近日,新版医保药品目录公布,新增91种药品,使得目录内药品总数达到3159种,参保人的“药篮子”再度扩容。这一变化背后,医保目录的调整机制、入选标准以及谈判“信封底价”的确定方式备受关注,国家医保局及相关专家对此进行了详细解读。

医保“药篮子”升级:新药、重点药受青睐

医保药品目录的调整是一个复杂而严谨的过程,包括准备、申报、专家评审、谈判/竞价及公布结果五个阶段。申报进入目录的药品主要面向新药和重点药。
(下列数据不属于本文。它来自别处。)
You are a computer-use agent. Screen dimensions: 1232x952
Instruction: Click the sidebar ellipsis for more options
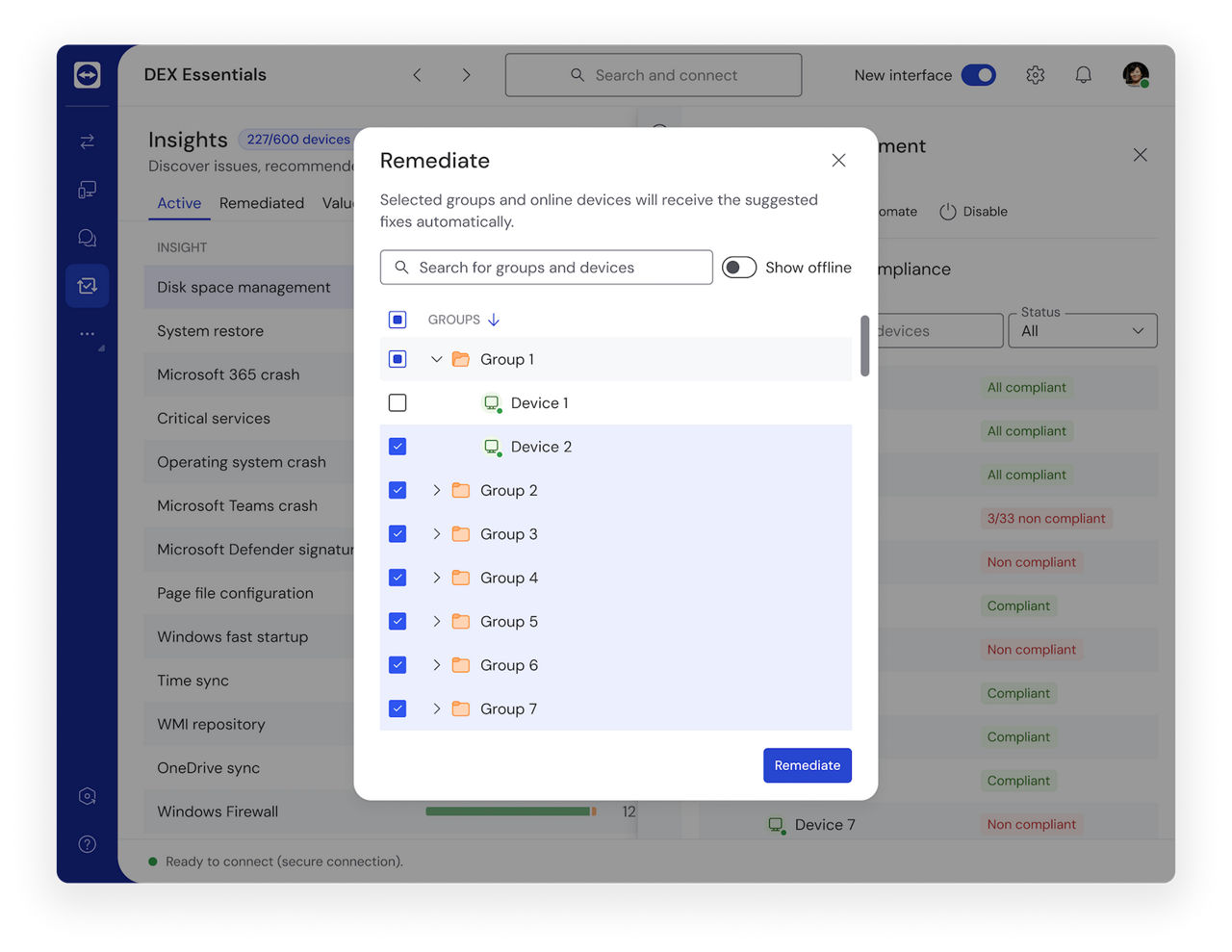[x=87, y=333]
新药指的是近五年内批准上市的新通用名药品或适应症发生重大变化的药品;重点药则涵盖国家基本药物目录中的药品、鼓励仿制的药品、鼓励研发的儿童药品以及罕见病治疗药品。

今年,共有249种目录外药品通过形式审查进入专家评审阶段,其中121种药品成功通过评审,通过率接近50%。未通过的药品多因“打擦边球”或“新瓶装旧酒”等原因,未能满足临床价值和创新性的要求。
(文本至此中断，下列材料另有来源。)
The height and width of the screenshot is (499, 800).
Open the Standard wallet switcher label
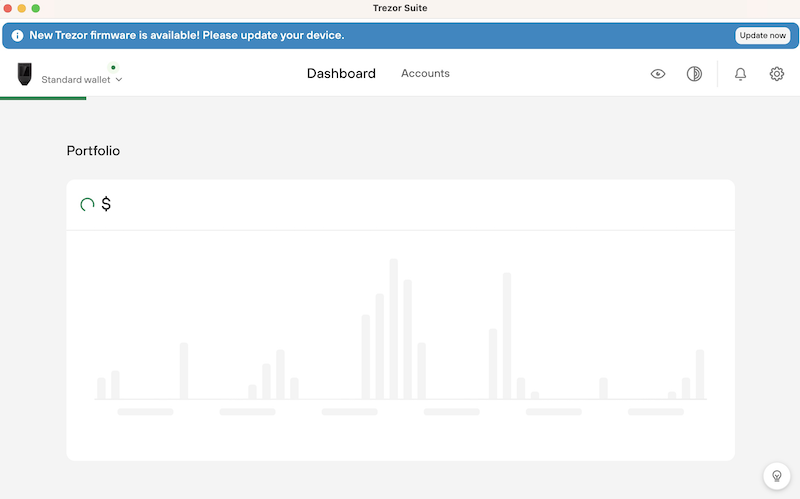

值得一提的是,此次新增的91种药品中,90种为近五年内新上市品种,其中38种为全球创新药,创历年新高。

医保谈判“讲价”揭秘:“信封底价”成标尺

医保谈判桌上的信封,总是吸引着众人的目光。这个信封里装的,是专家通过药物经济学评价、国内挂网价格、国际价格及同类竞品价格比较等方法综合测算出的药品底价。企业方的最终报价必须小于等于这个底价,谈判才能成功。
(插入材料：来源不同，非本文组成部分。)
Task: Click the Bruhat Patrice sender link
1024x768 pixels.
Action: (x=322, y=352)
复旦大学教授、药物经济学专家组组长陈文介绍,底价测算不仅关注药品的价值,还充分考虑了基金支出的影响,强化了基金影响的刚性约束。同时,今年的测算还特别考虑了传统中药的特点与优势,优化了评价维度和测算指标。

医保药品落地:加强监测,确保供应

药品进入医保目录只是第一步,真正让参保人买得到、能报销才是关键。为此,国家医保局和人力资源社会保障部提出了新要求:定点医疗机构应于2025年2月底前根据新版目录调整用药目录,不得以医保总额限制、用药目录数量、药占比为由影响药品进院。

此外,各省份还需及时更新纳入“双通道”和单独支付的药品范围,并与新版目录同步实施。同时,借助国家医保信息平台、药品追溯码等渠道,加强对医保药品配备使用情况的精细化管理,确保药品供应和合理使用。

国家医保局医药管理司司长黄心宇表示:“落地是决定目录调整工作成效的‘最后一公里’。让医保药品真正惠及群众、惠及患者,需要医保部门、医疗机构、医药企业的共同努力。”